Metro Weekly

Australian boxer: Gay people should be killed to “deter the problem”

Anthony Mundine compared gay people to pedophiles and claimed they should be killed as a deterrent

Anthony Mundine — Photo: Eva Rinaldi

An Australian boxer believes that gay people should be subjected to death as a way to “deter the problem” of homosexuality.

Anthony Mundine, who has won a number of different boxing titles and recently appeared on Australian reality show I’m a Celebrity…Get Me Out of Here, made the comments in an interview with Australia’s Daily Telegraph.

“If we were to live in a society, just like in Aboriginal culture, that homosexuality is forbidden and you do it and the consequences are capital punishment or death, you think you are going to do it?” he said. “Or think twice about doing it? That’s the only way to deter the problem.”

The 42-year-old was asked to clarify if he believes gay people should be executed. He responded: “The pedophiles mainly. Hang them suckers and let’s see if they have the balls to do it again.”

However, he also linked pedophiles and gay people — a baseless argument often used by anti-gay activists or organizations to discredit LGBTQ rights.

“[Pedophiles] want their rights just like gay people want their rights with sexuality,” he said. “Now they’re going to claim they have the rights.”

Mundine also said that gay people shouldn’t be allowed on television, lest they influence young children to be gay.

“They are not going to be happy until they have primary school kids being gay,” he said.

Mundine, who converted to Islam in 1999, said that “the creator will judge you later,” before telling gay people to “do it behind closed doors.”

“I talk the truth. It is the system.

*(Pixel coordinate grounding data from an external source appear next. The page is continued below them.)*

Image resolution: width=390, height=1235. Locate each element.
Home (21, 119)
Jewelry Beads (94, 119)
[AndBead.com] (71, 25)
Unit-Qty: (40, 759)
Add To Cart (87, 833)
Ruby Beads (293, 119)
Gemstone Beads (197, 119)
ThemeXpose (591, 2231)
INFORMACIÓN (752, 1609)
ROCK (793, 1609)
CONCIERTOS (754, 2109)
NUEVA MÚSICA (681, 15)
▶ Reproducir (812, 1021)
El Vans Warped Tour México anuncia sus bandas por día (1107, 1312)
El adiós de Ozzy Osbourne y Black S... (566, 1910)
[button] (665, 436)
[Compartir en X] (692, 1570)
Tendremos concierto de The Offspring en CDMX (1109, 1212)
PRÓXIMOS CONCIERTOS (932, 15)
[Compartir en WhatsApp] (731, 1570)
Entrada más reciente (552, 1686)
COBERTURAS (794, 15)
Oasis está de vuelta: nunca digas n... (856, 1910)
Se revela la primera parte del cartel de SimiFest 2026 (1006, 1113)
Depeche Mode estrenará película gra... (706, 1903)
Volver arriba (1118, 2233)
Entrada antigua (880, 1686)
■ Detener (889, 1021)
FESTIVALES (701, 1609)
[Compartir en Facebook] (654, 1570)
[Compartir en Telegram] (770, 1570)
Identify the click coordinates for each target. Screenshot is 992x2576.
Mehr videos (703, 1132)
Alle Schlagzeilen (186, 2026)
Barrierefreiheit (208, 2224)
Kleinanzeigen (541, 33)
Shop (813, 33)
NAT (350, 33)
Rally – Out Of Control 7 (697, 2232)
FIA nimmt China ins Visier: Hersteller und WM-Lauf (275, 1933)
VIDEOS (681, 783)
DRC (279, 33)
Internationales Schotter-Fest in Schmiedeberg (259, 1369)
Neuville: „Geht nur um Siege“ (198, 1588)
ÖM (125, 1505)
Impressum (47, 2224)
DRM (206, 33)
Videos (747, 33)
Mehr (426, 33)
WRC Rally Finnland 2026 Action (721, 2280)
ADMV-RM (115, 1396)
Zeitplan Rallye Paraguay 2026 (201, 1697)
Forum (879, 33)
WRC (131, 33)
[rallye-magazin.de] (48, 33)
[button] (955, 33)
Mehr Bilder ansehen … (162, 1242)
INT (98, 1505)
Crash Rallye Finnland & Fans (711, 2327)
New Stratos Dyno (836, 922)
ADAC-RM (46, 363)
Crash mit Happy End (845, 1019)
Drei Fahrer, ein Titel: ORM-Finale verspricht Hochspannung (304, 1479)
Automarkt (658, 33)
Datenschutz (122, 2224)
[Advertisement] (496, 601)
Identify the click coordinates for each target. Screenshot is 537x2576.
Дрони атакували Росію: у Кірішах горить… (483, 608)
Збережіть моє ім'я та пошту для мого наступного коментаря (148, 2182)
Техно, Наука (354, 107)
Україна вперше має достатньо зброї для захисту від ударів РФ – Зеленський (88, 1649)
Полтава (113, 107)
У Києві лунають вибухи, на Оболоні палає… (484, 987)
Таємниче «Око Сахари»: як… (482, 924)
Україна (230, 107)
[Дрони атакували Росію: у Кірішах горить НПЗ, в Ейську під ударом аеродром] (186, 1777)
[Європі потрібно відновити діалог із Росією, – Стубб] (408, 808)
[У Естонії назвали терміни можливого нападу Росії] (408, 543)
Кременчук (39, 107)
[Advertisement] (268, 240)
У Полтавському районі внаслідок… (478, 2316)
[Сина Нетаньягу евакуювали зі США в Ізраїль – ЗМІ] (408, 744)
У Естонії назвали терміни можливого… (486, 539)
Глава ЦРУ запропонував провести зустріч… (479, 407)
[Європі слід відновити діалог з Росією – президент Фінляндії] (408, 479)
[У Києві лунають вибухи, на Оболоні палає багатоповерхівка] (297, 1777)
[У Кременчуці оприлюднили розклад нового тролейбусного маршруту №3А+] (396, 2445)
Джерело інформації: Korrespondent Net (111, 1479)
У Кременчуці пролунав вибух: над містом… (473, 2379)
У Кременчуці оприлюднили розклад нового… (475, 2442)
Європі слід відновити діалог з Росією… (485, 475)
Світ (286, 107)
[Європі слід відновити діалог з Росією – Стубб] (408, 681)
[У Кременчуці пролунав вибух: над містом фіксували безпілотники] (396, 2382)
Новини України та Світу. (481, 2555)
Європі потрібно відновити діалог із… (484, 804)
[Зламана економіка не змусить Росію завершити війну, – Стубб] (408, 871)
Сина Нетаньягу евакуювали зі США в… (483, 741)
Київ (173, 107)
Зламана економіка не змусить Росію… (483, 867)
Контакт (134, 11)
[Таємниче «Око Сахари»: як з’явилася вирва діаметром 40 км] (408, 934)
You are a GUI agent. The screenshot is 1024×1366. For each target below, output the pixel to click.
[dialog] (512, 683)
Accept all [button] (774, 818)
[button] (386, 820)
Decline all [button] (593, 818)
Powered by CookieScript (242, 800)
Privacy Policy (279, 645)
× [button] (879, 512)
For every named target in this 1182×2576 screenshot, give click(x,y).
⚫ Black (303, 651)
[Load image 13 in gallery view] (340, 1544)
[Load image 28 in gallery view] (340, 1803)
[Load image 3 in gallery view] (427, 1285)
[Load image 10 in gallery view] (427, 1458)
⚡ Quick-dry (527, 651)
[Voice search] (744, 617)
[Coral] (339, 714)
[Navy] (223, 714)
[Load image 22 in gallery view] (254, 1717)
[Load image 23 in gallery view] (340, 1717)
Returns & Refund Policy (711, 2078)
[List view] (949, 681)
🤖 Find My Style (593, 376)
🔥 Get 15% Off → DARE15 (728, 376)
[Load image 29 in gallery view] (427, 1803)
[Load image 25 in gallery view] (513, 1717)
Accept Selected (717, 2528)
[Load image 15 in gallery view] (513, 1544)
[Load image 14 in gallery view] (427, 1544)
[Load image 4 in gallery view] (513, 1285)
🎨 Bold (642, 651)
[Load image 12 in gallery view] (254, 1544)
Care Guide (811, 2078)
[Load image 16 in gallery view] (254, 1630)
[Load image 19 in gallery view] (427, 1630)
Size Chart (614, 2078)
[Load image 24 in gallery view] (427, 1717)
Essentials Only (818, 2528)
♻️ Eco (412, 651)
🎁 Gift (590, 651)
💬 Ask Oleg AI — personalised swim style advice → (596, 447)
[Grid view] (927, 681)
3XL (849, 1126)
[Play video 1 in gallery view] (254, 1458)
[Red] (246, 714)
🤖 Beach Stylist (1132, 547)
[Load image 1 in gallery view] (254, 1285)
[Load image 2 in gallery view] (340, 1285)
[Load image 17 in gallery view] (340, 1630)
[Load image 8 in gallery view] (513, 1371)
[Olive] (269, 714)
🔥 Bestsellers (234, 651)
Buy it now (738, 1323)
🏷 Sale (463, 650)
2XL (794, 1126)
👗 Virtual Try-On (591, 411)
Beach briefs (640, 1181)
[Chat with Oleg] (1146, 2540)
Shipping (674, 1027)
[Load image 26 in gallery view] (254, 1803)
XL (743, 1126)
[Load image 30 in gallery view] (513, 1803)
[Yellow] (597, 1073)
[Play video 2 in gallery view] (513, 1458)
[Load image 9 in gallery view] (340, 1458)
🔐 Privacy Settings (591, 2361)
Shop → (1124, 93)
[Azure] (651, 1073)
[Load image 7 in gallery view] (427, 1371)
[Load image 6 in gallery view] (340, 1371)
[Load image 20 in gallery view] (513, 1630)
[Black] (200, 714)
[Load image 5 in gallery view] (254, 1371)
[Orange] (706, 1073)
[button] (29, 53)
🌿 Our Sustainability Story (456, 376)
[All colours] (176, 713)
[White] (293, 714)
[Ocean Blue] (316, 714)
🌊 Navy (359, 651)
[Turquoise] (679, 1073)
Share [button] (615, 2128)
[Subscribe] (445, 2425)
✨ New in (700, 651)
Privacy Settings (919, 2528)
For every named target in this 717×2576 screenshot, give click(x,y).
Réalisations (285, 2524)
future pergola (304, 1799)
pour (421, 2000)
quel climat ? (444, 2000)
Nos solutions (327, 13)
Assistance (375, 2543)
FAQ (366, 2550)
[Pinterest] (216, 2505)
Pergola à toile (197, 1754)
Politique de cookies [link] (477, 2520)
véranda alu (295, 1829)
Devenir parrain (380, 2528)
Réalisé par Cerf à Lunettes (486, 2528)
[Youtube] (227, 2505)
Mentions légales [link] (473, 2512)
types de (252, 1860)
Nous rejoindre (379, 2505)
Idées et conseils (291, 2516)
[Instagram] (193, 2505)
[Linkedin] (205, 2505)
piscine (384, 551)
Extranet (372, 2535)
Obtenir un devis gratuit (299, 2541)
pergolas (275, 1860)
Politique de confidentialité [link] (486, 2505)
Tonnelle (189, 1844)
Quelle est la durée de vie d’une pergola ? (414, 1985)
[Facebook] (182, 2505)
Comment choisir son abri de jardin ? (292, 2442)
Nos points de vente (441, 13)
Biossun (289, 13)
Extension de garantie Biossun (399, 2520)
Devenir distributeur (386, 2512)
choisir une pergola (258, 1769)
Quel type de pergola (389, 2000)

I don’t care if you are gay or not, it doesn’t worry me because the creator will judge you later,” he said. “If you are going to be gay, do it behind closed doors, that is how it used to be in the olden days.”

Mundine’s comments have been widely criticized both in Australian press and on social media.

In a column for news.com.au, Benedict Brook wrote: “As a gay man I want to thank Anthony Mundine.”

Brook called Mundine’s comments “a wake-up call that at a time between the first gay weddings and the 40th anniversary of Sydney’s Mardi Gras, at a time when it can seem gay people are so everyday we’re actually getting a bit dull, along comes an idiot to make us realize pockets of unfettered hatred are still out there.”

Social media users criticized Mundine for trying to link his hateful rhetoric to Aboriginal culture, as well as for the damage his words could cause to LGBTQ youth.